(Source records)
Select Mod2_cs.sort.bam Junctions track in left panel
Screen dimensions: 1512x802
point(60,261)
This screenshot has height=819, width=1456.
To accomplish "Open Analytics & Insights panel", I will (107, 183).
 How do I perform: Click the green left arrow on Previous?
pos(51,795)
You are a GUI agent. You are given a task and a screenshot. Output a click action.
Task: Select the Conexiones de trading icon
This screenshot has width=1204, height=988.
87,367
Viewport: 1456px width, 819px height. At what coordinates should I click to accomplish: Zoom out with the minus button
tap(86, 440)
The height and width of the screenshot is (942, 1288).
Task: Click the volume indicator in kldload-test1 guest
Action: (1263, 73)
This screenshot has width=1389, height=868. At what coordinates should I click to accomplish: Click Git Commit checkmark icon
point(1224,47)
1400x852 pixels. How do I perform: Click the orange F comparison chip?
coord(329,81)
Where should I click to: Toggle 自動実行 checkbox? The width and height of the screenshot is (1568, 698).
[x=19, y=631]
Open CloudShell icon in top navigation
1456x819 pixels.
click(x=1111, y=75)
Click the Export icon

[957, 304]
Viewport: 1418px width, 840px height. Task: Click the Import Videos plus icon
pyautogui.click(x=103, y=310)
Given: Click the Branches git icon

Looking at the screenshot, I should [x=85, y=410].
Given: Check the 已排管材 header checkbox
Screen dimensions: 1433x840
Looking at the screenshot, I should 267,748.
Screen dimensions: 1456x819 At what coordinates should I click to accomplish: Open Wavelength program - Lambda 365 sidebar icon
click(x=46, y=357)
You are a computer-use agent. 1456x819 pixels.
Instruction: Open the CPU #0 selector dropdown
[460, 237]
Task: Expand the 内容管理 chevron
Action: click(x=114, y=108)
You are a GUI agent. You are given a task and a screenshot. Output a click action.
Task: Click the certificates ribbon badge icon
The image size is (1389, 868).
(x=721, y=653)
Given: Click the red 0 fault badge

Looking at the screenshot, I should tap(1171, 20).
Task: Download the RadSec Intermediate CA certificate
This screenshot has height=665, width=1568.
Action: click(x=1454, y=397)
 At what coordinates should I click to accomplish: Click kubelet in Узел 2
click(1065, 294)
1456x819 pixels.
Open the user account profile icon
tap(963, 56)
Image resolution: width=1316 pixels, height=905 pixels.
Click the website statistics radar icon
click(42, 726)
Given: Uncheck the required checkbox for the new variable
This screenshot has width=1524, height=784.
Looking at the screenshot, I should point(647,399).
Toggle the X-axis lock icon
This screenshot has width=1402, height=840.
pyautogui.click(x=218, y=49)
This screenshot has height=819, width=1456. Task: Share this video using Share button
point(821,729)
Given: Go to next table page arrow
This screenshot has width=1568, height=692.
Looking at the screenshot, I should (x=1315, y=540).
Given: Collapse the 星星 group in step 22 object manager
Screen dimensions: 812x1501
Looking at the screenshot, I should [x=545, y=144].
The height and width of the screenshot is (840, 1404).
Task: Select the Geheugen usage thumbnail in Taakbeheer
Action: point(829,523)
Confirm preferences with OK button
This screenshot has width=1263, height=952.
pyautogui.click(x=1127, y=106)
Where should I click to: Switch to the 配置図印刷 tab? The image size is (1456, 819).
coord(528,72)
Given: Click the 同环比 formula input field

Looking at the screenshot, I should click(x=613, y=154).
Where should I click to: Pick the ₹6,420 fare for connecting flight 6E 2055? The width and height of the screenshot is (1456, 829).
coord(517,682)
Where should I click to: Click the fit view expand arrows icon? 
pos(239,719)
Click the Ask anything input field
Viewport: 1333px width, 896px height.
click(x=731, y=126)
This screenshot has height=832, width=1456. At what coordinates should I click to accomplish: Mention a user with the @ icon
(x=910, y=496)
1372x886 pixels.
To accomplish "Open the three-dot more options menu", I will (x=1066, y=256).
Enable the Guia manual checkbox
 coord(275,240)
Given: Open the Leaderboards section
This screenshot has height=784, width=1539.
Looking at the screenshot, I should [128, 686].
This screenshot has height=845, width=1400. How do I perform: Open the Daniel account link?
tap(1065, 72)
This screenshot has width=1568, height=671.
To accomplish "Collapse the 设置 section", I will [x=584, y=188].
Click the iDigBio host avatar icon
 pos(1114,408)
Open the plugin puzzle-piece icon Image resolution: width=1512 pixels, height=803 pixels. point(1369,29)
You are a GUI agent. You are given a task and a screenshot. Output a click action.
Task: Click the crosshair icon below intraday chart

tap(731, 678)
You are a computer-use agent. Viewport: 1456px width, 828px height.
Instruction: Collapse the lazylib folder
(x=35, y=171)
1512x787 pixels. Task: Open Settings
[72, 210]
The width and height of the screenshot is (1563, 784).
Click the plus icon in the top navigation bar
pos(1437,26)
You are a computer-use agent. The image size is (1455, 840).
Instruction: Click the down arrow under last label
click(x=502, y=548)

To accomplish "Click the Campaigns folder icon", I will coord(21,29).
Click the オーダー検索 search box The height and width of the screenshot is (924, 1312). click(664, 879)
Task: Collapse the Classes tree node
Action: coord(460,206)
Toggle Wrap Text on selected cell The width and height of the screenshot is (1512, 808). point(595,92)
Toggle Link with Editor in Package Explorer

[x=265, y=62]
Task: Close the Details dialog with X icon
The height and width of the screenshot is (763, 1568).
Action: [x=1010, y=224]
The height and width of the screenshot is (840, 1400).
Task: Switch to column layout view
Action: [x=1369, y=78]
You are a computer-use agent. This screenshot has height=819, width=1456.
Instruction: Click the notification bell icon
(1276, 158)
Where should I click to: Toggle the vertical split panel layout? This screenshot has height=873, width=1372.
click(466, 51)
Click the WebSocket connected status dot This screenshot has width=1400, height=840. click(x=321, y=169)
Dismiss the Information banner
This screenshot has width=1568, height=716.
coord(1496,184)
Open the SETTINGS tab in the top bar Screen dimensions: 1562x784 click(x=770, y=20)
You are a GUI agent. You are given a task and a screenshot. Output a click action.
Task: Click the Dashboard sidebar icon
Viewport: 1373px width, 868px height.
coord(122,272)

- What is required -
Both the line containing "Open the user account profile icon" and the line containing "Given: Uncheck the" belong in the answer. Print them and every line above that falls between them exactly, and no others.

- Solution for this exercise -
Open the user account profile icon
tap(963, 56)
Image resolution: width=1316 pixels, height=905 pixels.
Click the website statistics radar icon
click(42, 726)
Given: Uncheck the required checkbox for the new variable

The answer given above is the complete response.